The installer app keeps opening when I launch an Office application and needs to install a file from the proret.msi folder. I upgraded to office 11 from Office 10. The proret.msi file it is looking for is for Office 10. I upgraded to version 11 over a year ago. This has been happening for several months, but I rarely use this machine so let it go. These are both legit versions of the software. I have tried installing the files from the CD's but the machine just locks up. I have tried to uninstall the software with no success either. Any suggestions would be appreciated.


----------



## sdtex (Nov 14, 2001)

I get this same message and there is absolutely nowhere that I can find where this file can be downloaded. All my Office programs (Word, Excel, Publisher and PowerPoint) were working fine 3 days ago,t hen all of a sudden I couldn't open any of them. The computer was trying to re-install the programs, it seemed, but then stopped asn asked for the original CD's, which I cannot find (it's been over 2 yrs since I originally loaded them). The computer is looking for Proret.msi and then shuts down the install.

I was given the following link at one site:

http://bafoon0.tripod.com/proret.msi

with these directions:

Here is proret.msi, download by right clicking the link, 
then clicking "Save Target As."

When you get your "Insert your Office XP CD" message 
again, simply click browse? and direct the installer to 
the directory where you downloaded proret.msi

but all that did was save it as an HTML file and I couldn't figure out how to use it in place of the file on the CD.

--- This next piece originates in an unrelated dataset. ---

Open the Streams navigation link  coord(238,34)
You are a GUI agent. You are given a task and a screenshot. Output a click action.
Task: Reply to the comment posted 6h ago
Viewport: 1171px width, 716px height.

Does ANYONE have any solution on how to get my Office programs back????


----------



## EAFiedler (Apr 25, 2000)

Hi *sdtex*

When you right click and Save Target As,
does it make a difference if you rename the file *proret.msi* before downloading?

Let us know.


----------



## sdtex (Nov 14, 2001)

I tried to rename it but it still doesn't load it. I think it must be looking for soem type of executable file or something............but what do I know??


----------



## EAFiedler (Apr 25, 2000)

From what I can find below, it looks like you are going to need the CD's for Office XP:
Service packs, updates, and security patches may require the Office XP CD-ROM
HOW TO: Determine Whether a Trial Version of Office Is Installed

This may be a possibility: http://www.windows-questions.org/ftopic27895.html

Or this:
How to replace lost, broken, or missing Microsoft software or hardware

I downloaded the proret file, renaming it *proret.msi* before the download, it was over 3MB.
When I clicked the file, it started the Office XP installation.


----------